§ Your task
Each line of the data below goes into the copy exactly; pictures do not.

═══ Listed entries ═══

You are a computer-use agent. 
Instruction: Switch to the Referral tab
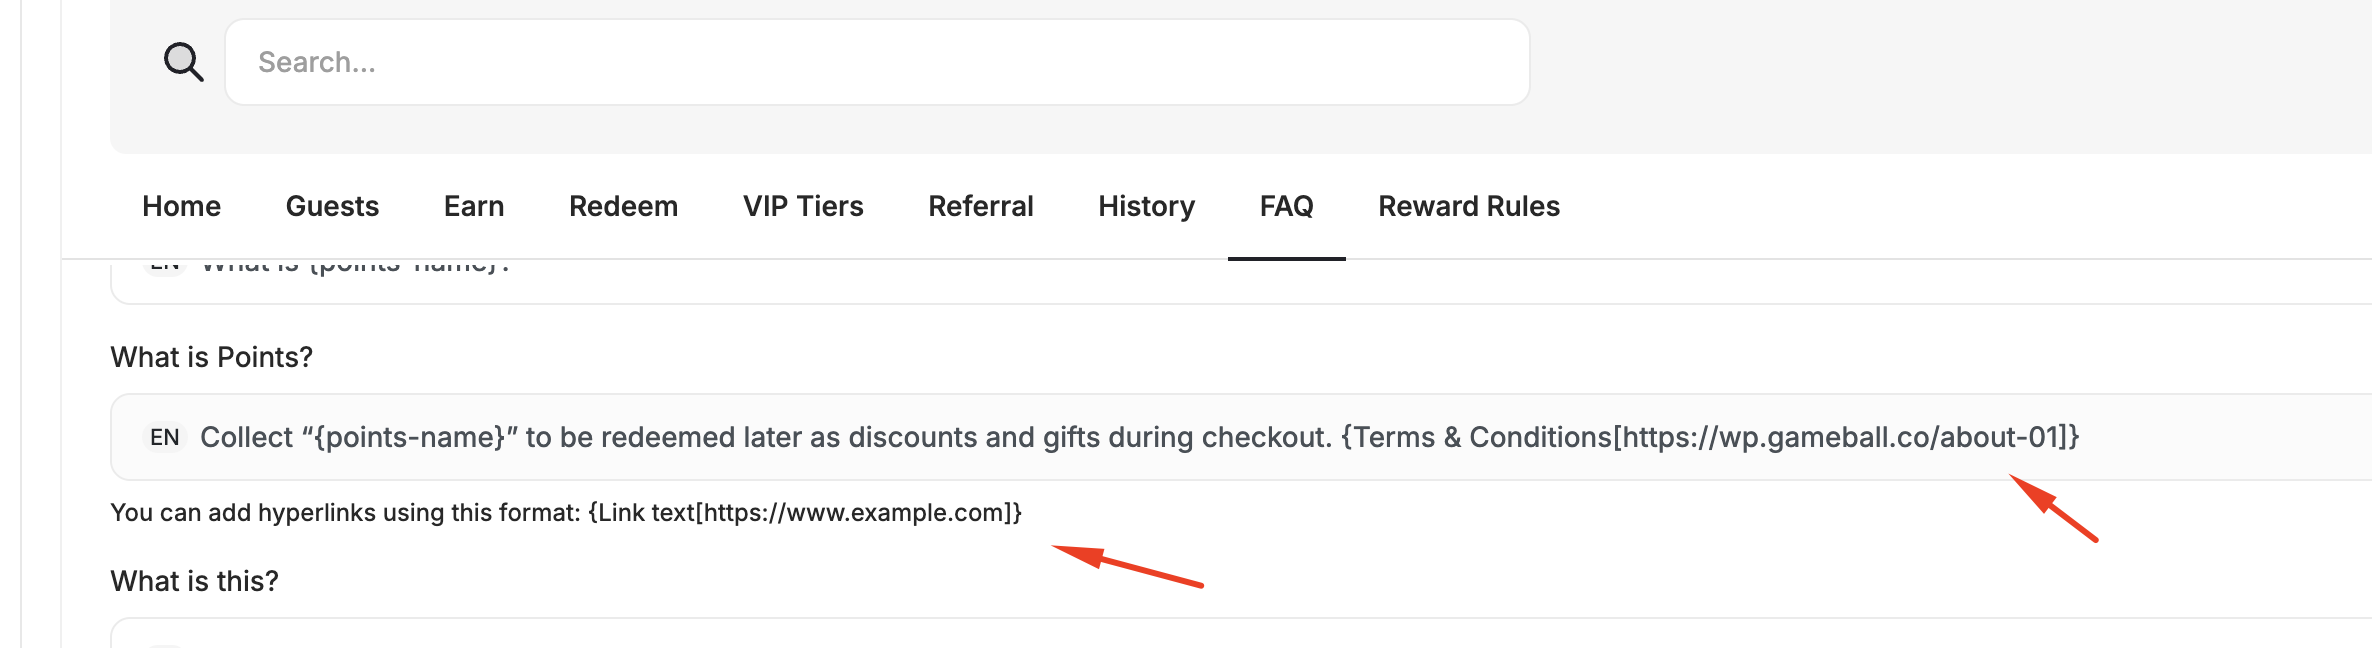click(x=981, y=207)
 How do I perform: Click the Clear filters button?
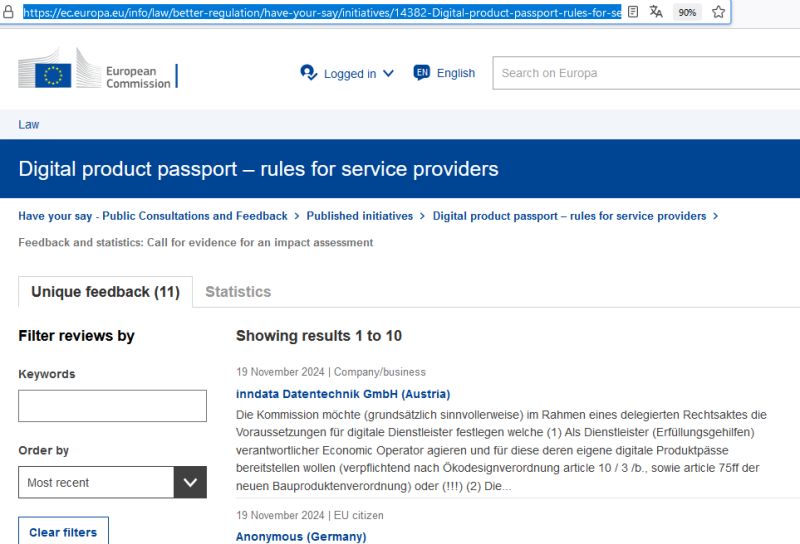pyautogui.click(x=63, y=531)
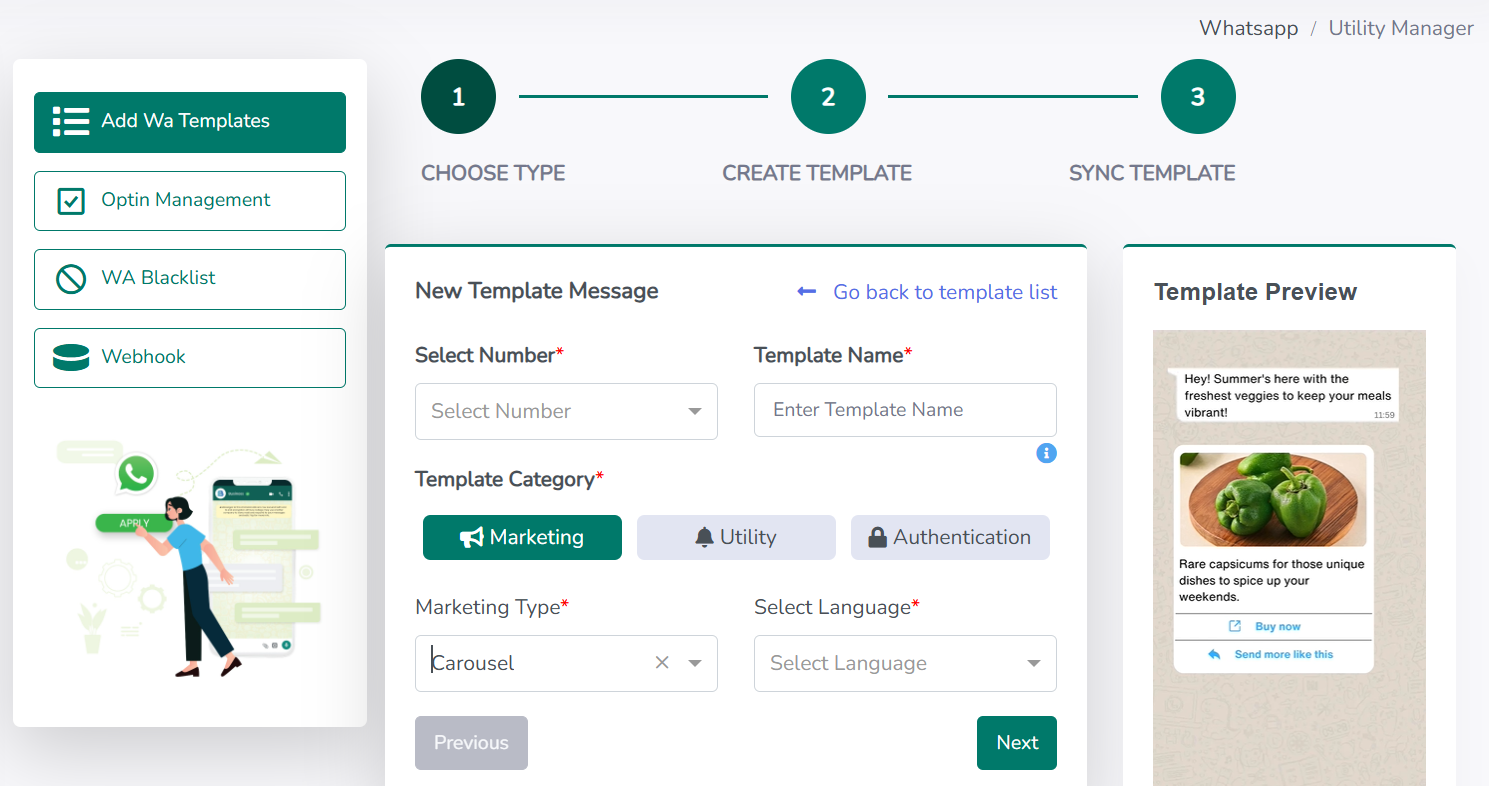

═══

§ Exercise answer
You are a computer-use agent. 
Instruction: Switch to the Referral tab
click(x=981, y=207)
 How do I perform: Click the Clear filters button?
pyautogui.click(x=63, y=531)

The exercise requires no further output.